Já foi tarde!
O que pode fazer uma pobre
e indefesa senhora aos oitenta e oito anos de idade, a não ser descabelar-se
toda de saudade do falecido? Muitas coisas ainda, mas Dona Neném não pensava
assim porque quando engavetaram aquele “presunto mofado” foi um forrobodó!
O pior era que não se tratava de um presunto fresco, não mesmo.Seu Bituca foi para o beleléu há mais de 30 anos e com o perdão da palavra: foi tarde.Já estava fazendo hora extra aqui na Terra, fiscalizando a vizinhança toda com seu olho de luneta.
Sabia de tuuuudo!

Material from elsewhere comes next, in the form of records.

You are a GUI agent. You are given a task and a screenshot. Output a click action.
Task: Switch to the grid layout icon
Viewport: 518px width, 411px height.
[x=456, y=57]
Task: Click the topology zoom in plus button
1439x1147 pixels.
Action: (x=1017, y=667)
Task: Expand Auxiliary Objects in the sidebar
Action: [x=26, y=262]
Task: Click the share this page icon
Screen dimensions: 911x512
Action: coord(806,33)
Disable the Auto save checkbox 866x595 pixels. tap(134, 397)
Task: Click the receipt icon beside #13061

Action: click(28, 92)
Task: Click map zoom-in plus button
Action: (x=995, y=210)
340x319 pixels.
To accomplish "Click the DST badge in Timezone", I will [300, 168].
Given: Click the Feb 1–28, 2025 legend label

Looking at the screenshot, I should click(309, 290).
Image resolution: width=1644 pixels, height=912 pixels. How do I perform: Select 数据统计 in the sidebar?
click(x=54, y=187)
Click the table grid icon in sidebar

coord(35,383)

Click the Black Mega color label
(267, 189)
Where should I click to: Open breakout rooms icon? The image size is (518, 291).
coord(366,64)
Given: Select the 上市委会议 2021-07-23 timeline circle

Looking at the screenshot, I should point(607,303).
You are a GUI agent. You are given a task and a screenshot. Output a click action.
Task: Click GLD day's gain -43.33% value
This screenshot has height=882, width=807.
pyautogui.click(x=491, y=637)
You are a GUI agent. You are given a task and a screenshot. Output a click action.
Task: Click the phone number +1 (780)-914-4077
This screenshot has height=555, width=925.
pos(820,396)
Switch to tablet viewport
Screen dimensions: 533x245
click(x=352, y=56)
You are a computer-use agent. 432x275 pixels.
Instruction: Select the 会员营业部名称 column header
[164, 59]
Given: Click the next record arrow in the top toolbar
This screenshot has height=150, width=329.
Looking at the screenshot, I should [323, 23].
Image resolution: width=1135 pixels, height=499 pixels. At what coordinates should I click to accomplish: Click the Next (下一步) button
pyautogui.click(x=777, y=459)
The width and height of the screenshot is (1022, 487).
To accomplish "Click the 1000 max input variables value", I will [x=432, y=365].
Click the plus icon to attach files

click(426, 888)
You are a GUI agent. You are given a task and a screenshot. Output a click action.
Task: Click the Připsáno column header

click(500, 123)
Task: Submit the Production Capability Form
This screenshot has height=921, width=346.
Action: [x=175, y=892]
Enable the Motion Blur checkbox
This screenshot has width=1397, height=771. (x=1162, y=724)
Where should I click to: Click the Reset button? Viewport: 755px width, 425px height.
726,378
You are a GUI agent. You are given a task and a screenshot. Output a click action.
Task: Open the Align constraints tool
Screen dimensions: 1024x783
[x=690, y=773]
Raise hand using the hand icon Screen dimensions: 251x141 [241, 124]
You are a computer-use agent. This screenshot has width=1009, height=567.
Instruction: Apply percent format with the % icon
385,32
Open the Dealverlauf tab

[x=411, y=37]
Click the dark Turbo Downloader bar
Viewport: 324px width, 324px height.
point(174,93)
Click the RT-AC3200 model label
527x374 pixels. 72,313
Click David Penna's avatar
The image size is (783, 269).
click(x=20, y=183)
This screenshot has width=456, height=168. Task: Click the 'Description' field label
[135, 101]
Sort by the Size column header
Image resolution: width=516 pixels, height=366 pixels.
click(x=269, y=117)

Quem dormia com quem, quem estava com alguém ou quem
estava sem ninguém. Naquela época a própria mulher sentia calafrios de raiva ao
ver sua cara amassada onde cabiam apenas os óculos do tamanho de um armário
embutido.
Que castigo, hein, dona Neném?Aquele fofoqueiro era a atração turística do bairro, mas depois que deu o último suspiro e se foi, ela nunca mais se conformou.Caiu de paixões pelo falecido e se apaixonou , como nunca.
- Caramba, nem quando ele era vivo, lhe tinha tanto
amor! – comentavam, em coro.
Aquela assombração macabra conseguiu se transformar no mais novo Santo da cidade, graças a Dona Neném que era a sua principal devota, acendendo mil velas coloridas na foto do falecido.
- Que saudades de Bituca !
–
Ao completar mais de 30
anos que seu rei havia partido, lhe restou apenas uma coisa a fazer: morrer
para o mundo também.
Dona Neném vivia na mais profunda melancolia, desejando apenas ir ao encontro de seu fantasmagórico Bituquinha.Não comia, não bebia e não vivia.
O que não compreendia é que na verdade tinha muita lenha para queimar; muito que fazer, o que sorrir e o que viver. Nada mais fazia a alegria de dona Neném, que pendurava os antigos badulaques do seu amado amante por todos os cantos da casa.
Tocava na vitrola as marchinhas preferidas de Bituca e continuava a fritar os bolinhos de chuva que ele tanto gostava, choramingando pelos cantos:
- Sente o aroma,
Bituquinha ! Fiz pra você.
Mas o que não sabia era
que lá do além ele já estava se remoendo de raiva e não conseguia ter mais o
descanso eterno.
- Esta Neném é um porre
mesmo! - pensava com seus botões, muito bem acomodado sobre uma nuvem
ortopédica.- Mulher chata do caramba! Sai do meu pé, chulé!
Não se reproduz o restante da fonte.